But, with the exception of space, there is no representation, subjective and referring to something external to us, which could be called objective à priori. For there are no other subjective representations from which we can deduce synthetical propositions à priori, as we can from the intuition of space. Therefore, to speak accurately, no ideality whatever belongs to these, although they agree in this respect with the representation of space, that they belong merely to the subjective nature of the mode of sensuous perception; such a mode, for example, as that of sight, of hearing, and of feeling, by means of the sensations of color, sound, and heat, but which, because they are only sensations, and not intuitions, do not of themselves give us the cognition of any object, least of all, an à priori cognition. My purpose, in the above remark, is merely this: to guard anyone against illustrating the asserted ideality of space by examples quite insufficient, for example, by color, taste, etc.; for these must be contemplated not as properties of things, but only as changes in the subject, changes which may be different in different men. For in such a case, that which is originally a mere phenomenon, a rose, for example, is taken by the empirical understanding for a thing in itself, though to every different eye, in respect of its color, it may appear different. On the contrary, the transcendental conception of phenomena in space is a critical admonition, that, in general, nothing which is intuited in space is a thing in itself, and that space is not a form which belongs as a property to things; but that objects are quite unknown to us in themselves, and what we call outward objects, are nothing else but mere representations of our sensibility, whose form is space, but whose real correlate, the thing in itself, is not known by means of these representations, nor ever can be, but respecting which, in experience, no inquiry is ever made.

Section II. — Of Time

Metaphysical exposition of this conception

1. Time is not an empirical conception. For neither coexistence nor succession would be perceived by us, if the representation of time did not exist as a foundation à priori. Without this presupposition we could not represent to ourselves that things exist together at one and the same time, or at different times, that is, contemporaneously, or in succession.

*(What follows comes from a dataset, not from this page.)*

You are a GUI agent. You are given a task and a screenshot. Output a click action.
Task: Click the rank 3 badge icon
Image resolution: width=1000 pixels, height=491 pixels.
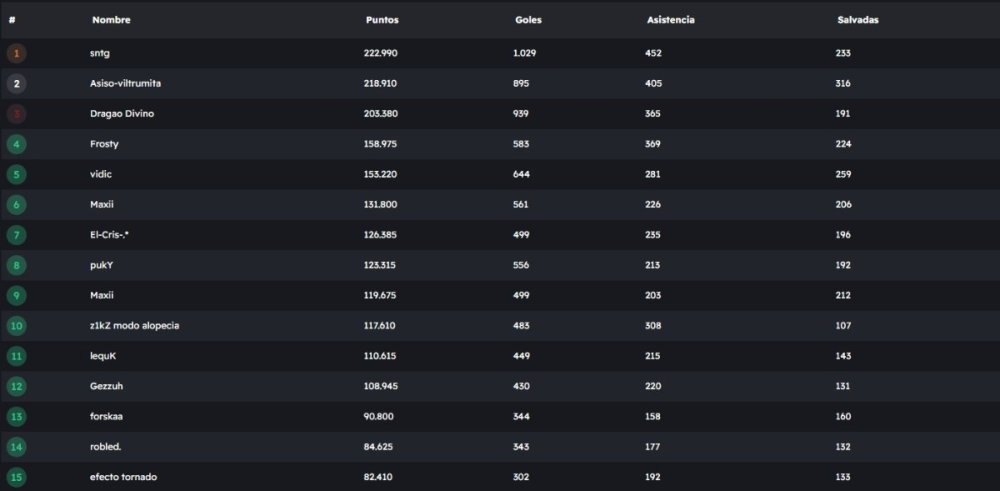point(16,114)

2. Time is a necessary representation, lying at the foundation of all our intuitions. With regard to phenomena in general, we cannot think away time from them, and represent them to ourselves as out of and unconnected with time, but we can quite well represent to ourselves time void of phenomena. Time is therefore given à priori. In it alone is all reality of phenomena possible. These may all be annihilated in thought, but time itself, as the universal condition of their possibility, cannot be so annulled.

(Continues…)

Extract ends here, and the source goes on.